Privacy Policy

1. Who We Are

Trippat is the data controller responsible for handling your personal data in accordance with the Saudi Personal Data Protection Law (PDPL) and the General Data Protection Regulation (GDPR), where applicable.

Contact Information:
📍 Riyadh, Saudi Arabia
📧 [email protected]
🌐 www.trippat.com

If you have questions about how we handle your data, please contact us at the email above.


2. What Data We Collect

We collect personal data directly from you and, in some cases, from third parties to provide you with our travel services.

Data you provide directly:

  • Identity Data: Name, nationality, date of birth, gender, passport number.

  • Contact Data: Email address, phone number, mailing address.

  • Payment Data: Credit/debit card details, bank information (for transfers).

  • Travel Details: Destination, flight, accommodation, preferences, companions.

  • Health & Document Data (when required): Visa, insurance, or medical documents for travel processing.

Data collected automatically:

  • Device type, IP address, browser type, language settings, pages visited, and cookies.

Data received from third parties:

  • Airlines, hotels, payment partners (e.g., Tabby, Moyasar), or travel insurance companies.


3. How We Use Your Data

We process your data under the following legal bases:

  • Contractual necessity: To process bookings, payments, and service confirmations.

  • Legal obligation: To comply with Saudi regulations and international travel requirements.

  • Legitimate interests: To improve services, analyze usage, and prevent fraud.

  • Consent: For marketing, newsletters, or promotional offers (optional).

Main Purposes:

  • Managing flight, hotel, and tour bookings.

  • Providing customer support and after-sales service.

  • Sending confirmations, invoices, or service updates.

  • Personalizing offers and recommendations.

  • Complying with legal, tax, and security requirements.


4. Sharing Your Data

We may share your data with:

  • Travel partners: Airlines, hotels, and tour operators.

  • Payment gateways: Tabby, Moyasar, and banking partners.

  • Government authorities: When required for visa or travel documentation.

  • Service providers: IT, marketing, and analytics vendors under strict confidentiality.

  • Legal entities: If required by law or to protect our rights.

We never sell or rent your personal information to third parties.


5. International Transfers

Your data may be transferred and stored outside Saudi Arabia when necessary for travel bookings or global service providers.
All transfers comply with PDPL and GDPR, and we ensure that proper safeguards (contractual clauses or equivalent) are in place.


6. Data Retention

We keep your data only as long as necessary to:

  • Fulfill bookings and transactions.

  • Comply with legal obligations.

  • Resolve disputes and enforce agreements.

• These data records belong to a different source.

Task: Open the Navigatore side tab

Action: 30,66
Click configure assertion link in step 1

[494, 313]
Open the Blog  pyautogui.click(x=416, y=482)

After that, your data will be securely deleted or anonymized.


7. Your Rights

You have the right to:

  • Access your personal data.

  • Correct inaccurate or incomplete data.

  • Request deletion ("Right to be Forgotten").

  • Restrict or object to certain processing.

  • Withdraw consent for marketing communications.

  • Request a copy of your data (data portability).

You can exercise your rights by contacting:
📧 [email protected]


8. Security of Your Data

Trippat uses advanced technical and organizational measures to protect your data from unauthorized access, loss, or misuse. This includes encryption, firewalls, and restricted employee access.


9. Cookies

Our website uses cookies to improve your browsing experience, personalize content, and analyze website traffic. You can manage or disable cookies through your browser settings.


10. Changes to This Policy

We may update this Privacy Policy periodically to reflect new legal requirements or service changes. The latest version will always be published on Trippat.com.